[Opening Provided records section]

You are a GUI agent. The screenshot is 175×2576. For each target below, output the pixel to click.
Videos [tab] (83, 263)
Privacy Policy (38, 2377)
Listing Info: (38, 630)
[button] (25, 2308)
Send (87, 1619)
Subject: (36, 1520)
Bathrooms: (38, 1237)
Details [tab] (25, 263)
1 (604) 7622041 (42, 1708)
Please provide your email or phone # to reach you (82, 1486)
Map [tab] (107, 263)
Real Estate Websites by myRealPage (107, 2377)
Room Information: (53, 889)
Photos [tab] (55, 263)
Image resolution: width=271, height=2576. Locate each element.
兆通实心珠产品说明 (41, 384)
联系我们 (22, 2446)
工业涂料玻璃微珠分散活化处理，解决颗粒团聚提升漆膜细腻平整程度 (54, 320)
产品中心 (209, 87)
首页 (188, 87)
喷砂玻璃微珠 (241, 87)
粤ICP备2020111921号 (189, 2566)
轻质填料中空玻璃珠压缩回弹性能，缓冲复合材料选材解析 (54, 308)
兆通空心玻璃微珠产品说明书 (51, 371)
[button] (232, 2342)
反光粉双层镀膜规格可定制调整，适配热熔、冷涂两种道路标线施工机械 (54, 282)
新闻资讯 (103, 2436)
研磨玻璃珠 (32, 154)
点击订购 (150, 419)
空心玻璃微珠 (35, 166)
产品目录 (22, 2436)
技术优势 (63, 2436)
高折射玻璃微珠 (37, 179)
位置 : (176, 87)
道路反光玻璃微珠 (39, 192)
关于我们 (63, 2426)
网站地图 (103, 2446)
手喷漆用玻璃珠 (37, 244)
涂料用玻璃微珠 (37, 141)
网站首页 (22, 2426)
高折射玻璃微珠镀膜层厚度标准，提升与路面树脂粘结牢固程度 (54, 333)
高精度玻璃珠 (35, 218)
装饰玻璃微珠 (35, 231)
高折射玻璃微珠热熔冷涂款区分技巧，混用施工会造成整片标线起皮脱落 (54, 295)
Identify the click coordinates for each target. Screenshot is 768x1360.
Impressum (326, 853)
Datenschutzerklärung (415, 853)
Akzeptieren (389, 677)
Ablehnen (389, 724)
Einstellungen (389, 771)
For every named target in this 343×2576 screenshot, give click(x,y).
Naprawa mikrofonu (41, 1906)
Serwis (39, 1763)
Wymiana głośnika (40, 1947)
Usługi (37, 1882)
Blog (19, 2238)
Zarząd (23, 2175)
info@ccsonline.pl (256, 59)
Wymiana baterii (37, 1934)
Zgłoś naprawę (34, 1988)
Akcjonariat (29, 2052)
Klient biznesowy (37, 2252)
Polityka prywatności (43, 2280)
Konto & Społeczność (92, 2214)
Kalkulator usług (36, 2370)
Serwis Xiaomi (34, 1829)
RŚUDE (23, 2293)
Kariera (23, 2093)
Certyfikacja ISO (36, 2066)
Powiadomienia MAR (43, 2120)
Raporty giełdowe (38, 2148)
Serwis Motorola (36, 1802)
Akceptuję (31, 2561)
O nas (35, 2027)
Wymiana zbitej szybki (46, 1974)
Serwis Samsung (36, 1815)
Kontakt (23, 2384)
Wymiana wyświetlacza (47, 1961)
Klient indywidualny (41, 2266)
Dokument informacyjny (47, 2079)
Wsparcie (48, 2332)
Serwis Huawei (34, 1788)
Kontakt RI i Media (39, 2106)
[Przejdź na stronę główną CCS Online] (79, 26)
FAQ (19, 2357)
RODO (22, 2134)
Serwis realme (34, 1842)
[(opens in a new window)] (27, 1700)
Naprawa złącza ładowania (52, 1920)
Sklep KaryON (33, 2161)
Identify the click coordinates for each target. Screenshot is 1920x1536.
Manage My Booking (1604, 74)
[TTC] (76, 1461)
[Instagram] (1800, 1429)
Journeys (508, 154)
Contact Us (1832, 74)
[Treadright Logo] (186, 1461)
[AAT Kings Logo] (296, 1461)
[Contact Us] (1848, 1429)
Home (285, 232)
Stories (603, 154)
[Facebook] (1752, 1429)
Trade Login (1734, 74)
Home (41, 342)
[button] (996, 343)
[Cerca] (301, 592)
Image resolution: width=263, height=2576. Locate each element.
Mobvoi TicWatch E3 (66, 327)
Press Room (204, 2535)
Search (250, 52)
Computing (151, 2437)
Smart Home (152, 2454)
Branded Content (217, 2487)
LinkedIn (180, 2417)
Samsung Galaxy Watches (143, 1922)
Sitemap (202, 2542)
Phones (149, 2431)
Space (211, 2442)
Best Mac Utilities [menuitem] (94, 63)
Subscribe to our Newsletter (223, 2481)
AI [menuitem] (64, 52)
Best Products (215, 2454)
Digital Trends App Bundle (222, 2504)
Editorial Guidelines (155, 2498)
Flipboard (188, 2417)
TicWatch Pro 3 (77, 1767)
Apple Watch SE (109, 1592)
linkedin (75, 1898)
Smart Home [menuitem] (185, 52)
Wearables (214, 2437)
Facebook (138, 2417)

[Closing Provided records section]

— Work instructions —
Could the entire listing be reproduced without any alteration?

— Exercise result —
You are a GUI agent. The screenshot is 175×2576. For each target below, output the pixel to click.
Videos [tab] (83, 263)
Privacy Policy (38, 2377)
Listing Info: (38, 630)
[button] (25, 2308)
Send (87, 1619)
Subject: (36, 1520)
Bathrooms: (38, 1237)
Details [tab] (25, 263)
1 (604) 7622041 (42, 1708)
Please provide your email or phone # to reach you (82, 1486)
Map [tab] (107, 263)
Real Estate Websites by myRealPage (107, 2377)
Room Information: (53, 889)
Photos [tab] (55, 263)
Image resolution: width=271, height=2576. Locate each element.
兆通实心珠产品说明 (41, 384)
联系我们 (22, 2446)
工业涂料玻璃微珠分散活化处理，解决颗粒团聚提升漆膜细腻平整程度 (54, 320)
产品中心 (209, 87)
首页 (188, 87)
喷砂玻璃微珠 (241, 87)
粤ICP备2020111921号 (189, 2566)
轻质填料中空玻璃珠压缩回弹性能，缓冲复合材料选材解析 (54, 308)
兆通空心玻璃微珠产品说明书 (51, 371)
[button] (232, 2342)
反光粉双层镀膜规格可定制调整，适配热熔、冷涂两种道路标线施工机械 (54, 282)
新闻资讯 (103, 2436)
研磨玻璃珠 (32, 154)
点击订购 (150, 419)
空心玻璃微珠 (35, 166)
产品目录 (22, 2436)
技术优势 (63, 2436)
高折射玻璃微珠 (37, 179)
位置 : (176, 87)
道路反光玻璃微珠 (39, 192)
关于我们 (63, 2426)
网站地图 (103, 2446)
手喷漆用玻璃珠 (37, 244)
涂料用玻璃微珠 (37, 141)
网站首页 (22, 2426)
高折射玻璃微珠镀膜层厚度标准，提升与路面树脂粘结牢固程度 (54, 333)
高精度玻璃珠 (35, 218)
装饰玻璃微珠 (35, 231)
高折射玻璃微珠热熔冷涂款区分技巧，混用施工会造成整片标线起皮脱落 (54, 295)
Identify the click coordinates for each target. Screenshot is 768x1360.
Impressum (326, 853)
Datenschutzerklärung (415, 853)
Akzeptieren (389, 677)
Ablehnen (389, 724)
Einstellungen (389, 771)
For every named target in this 343×2576 screenshot, give click(x,y).
Naprawa mikrofonu (41, 1906)
Serwis (39, 1763)
Wymiana głośnika (40, 1947)
Usługi (37, 1882)
Blog (19, 2238)
Zarząd (23, 2175)
info@ccsonline.pl (256, 59)
Wymiana baterii (37, 1934)
Zgłoś naprawę (34, 1988)
Akcjonariat (29, 2052)
Klient biznesowy (37, 2252)
Polityka prywatności (43, 2280)
Konto & Społeczność (92, 2214)
Kalkulator usług (36, 2370)
Serwis Xiaomi (34, 1829)
RŚUDE (23, 2293)
Kariera (23, 2093)
Certyfikacja ISO (36, 2066)
Powiadomienia MAR (43, 2120)
Raporty giełdowe (38, 2148)
Serwis Motorola (36, 1802)
Akceptuję (31, 2561)
O nas (35, 2027)
Wymiana zbitej szybki (46, 1974)
Serwis Samsung (36, 1815)
Kontakt (23, 2384)
Wymiana wyświetlacza (47, 1961)
Klient indywidualny (41, 2266)
Dokument informacyjny (47, 2079)
Wsparcie (48, 2332)
Serwis Huawei (34, 1788)
Kontakt RI i Media (39, 2106)
[Przejdź na stronę główną CCS Online] (79, 26)
FAQ (19, 2357)
RODO (22, 2134)
Serwis realme (34, 1842)
[(opens in a new window)] (27, 1700)
Naprawa złącza ładowania (52, 1920)
Sklep KaryON (33, 2161)
Identify the click coordinates for each target. Screenshot is 1920x1536.
Manage My Booking (1604, 74)
[TTC] (76, 1461)
[Instagram] (1800, 1429)
Journeys (508, 154)
Contact Us (1832, 74)
[Treadright Logo] (186, 1461)
[AAT Kings Logo] (296, 1461)
[Contact Us] (1848, 1429)
Home (285, 232)
Stories (603, 154)
[Facebook] (1752, 1429)
Trade Login (1734, 74)
Home (41, 342)
[button] (996, 343)
[Cerca] (301, 592)
Image resolution: width=263, height=2576. Locate each element.
Mobvoi TicWatch E3 (66, 327)
Press Room (204, 2535)
Search (250, 52)
Computing (151, 2437)
Smart Home (152, 2454)
Branded Content (217, 2487)
LinkedIn (180, 2417)
Samsung Galaxy Watches (143, 1922)
Sitemap (202, 2542)
Phones (149, 2431)
Space (211, 2442)
Best Mac Utilities [menuitem] (94, 63)
Subscribe to our Newsletter (223, 2481)
AI [menuitem] (64, 52)
Best Products (215, 2454)
Digital Trends App Bundle (222, 2504)
Editorial Guidelines (155, 2498)
Flipboard (188, 2417)
TicWatch Pro 3 (77, 1767)
Apple Watch SE (109, 1592)
linkedin (75, 1898)
Smart Home [menuitem] (185, 52)
Wearables (214, 2437)
Facebook (138, 2417)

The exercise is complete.